I’ve alluded a few times to people that my family life isn’t going too well. That much is abundantly clear. A few specific people know what’s going on in greater detail, which I’m not really going into here, save that…
It’s ironic, seeing this age, Vertigo, respond to linking via growing large crystals in an overly uncontrolled way, and comparing to the issues my family is dealing with. There’s a metaphor there, rather unintentionally, that I’m dealing with two different cases of rampant uncontrolled growth. One that can’t be controlled, and one that I may have a chance of halting.
Vertigo isn’t meant to be a metaphor for that thing. Isn’t meant to be intentionally evoking that sort of fight. But here I am. An ailing family member on the Surface, and a giant age covered in crystals beneath it.
And yet, here we are. Thoughts reflecting in ways unintended, but poetic.
Is that the Art? Is that the Great Tree giving me an ironic echo of my life in my first great Age Writing Experiment?
I honestly can’t say one way or another. I honestly can’t understand the amount of potentials here.
Was it subconscious on my part?

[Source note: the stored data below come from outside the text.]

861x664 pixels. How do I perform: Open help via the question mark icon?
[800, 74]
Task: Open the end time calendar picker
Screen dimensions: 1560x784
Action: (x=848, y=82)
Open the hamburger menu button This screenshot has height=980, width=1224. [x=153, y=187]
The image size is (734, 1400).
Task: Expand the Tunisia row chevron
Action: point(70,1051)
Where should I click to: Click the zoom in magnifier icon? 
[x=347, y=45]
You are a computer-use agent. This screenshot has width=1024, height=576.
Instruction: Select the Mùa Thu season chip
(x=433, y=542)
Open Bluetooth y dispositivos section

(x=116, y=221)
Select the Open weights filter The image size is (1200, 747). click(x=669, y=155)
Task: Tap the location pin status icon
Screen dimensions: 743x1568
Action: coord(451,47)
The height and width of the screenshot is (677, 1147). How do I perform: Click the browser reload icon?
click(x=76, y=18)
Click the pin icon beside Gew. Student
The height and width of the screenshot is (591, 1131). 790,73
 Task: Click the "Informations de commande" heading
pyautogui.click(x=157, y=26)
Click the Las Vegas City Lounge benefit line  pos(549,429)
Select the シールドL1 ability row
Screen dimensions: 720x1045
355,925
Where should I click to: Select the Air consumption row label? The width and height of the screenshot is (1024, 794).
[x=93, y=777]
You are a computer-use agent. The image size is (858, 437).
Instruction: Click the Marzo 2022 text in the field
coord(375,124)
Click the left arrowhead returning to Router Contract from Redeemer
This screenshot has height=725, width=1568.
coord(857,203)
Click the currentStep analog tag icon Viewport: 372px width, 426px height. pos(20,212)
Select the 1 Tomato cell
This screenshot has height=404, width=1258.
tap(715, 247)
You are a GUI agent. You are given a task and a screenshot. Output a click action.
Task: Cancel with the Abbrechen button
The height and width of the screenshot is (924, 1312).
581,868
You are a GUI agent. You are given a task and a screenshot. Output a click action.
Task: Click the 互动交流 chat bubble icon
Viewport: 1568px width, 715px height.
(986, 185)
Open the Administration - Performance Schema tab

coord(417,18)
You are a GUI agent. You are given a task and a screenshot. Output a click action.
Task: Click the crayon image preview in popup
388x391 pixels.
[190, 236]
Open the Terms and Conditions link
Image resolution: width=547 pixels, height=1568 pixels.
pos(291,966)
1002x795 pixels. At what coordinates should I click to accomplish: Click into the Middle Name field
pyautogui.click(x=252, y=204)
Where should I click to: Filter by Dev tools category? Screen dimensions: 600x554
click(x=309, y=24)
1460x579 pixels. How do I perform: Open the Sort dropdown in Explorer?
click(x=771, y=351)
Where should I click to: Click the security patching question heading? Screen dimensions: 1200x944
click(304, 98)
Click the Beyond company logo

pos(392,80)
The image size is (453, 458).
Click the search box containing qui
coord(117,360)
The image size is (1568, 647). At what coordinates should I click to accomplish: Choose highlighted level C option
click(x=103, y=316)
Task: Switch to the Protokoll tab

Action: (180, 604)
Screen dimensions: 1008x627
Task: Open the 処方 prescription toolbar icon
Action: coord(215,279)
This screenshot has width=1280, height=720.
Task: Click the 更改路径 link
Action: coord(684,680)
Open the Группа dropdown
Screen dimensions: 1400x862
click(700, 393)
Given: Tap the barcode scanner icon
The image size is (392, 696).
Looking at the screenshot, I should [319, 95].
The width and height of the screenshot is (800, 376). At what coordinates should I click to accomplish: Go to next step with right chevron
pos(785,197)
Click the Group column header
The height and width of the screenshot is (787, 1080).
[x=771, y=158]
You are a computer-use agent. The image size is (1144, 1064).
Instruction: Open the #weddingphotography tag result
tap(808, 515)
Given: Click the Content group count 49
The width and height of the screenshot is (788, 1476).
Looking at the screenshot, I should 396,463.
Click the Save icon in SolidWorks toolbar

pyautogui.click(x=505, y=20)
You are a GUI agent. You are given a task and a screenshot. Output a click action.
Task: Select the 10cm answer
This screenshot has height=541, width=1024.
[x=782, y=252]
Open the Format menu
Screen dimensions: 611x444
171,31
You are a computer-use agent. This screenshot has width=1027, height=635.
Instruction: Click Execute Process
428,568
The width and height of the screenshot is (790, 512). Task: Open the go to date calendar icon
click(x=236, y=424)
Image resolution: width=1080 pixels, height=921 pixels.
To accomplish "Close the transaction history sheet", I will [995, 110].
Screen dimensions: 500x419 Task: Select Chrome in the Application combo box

Did I sneak in something to the writing without realizing it?
And just because I may someday find a way to stop these crystals from growing, doesn’t mean I’m any closer to a cure for ‘That Dragon,’ as it were.
I honestly sit here and wonder, right now, what it is the future has in store. In one case I just hope things end quickly for everyones sake, and for another I want to find a way to stop the crystals from growing out of control.
What do I even do?
How do I process?
Loss in this case is inevitable, just the where and the when is what’s up for debate, with the how being narrowed to a few possibilities.
Vertigo. I suspect a dedication is also inevitable at this point. It just depends on what comes first.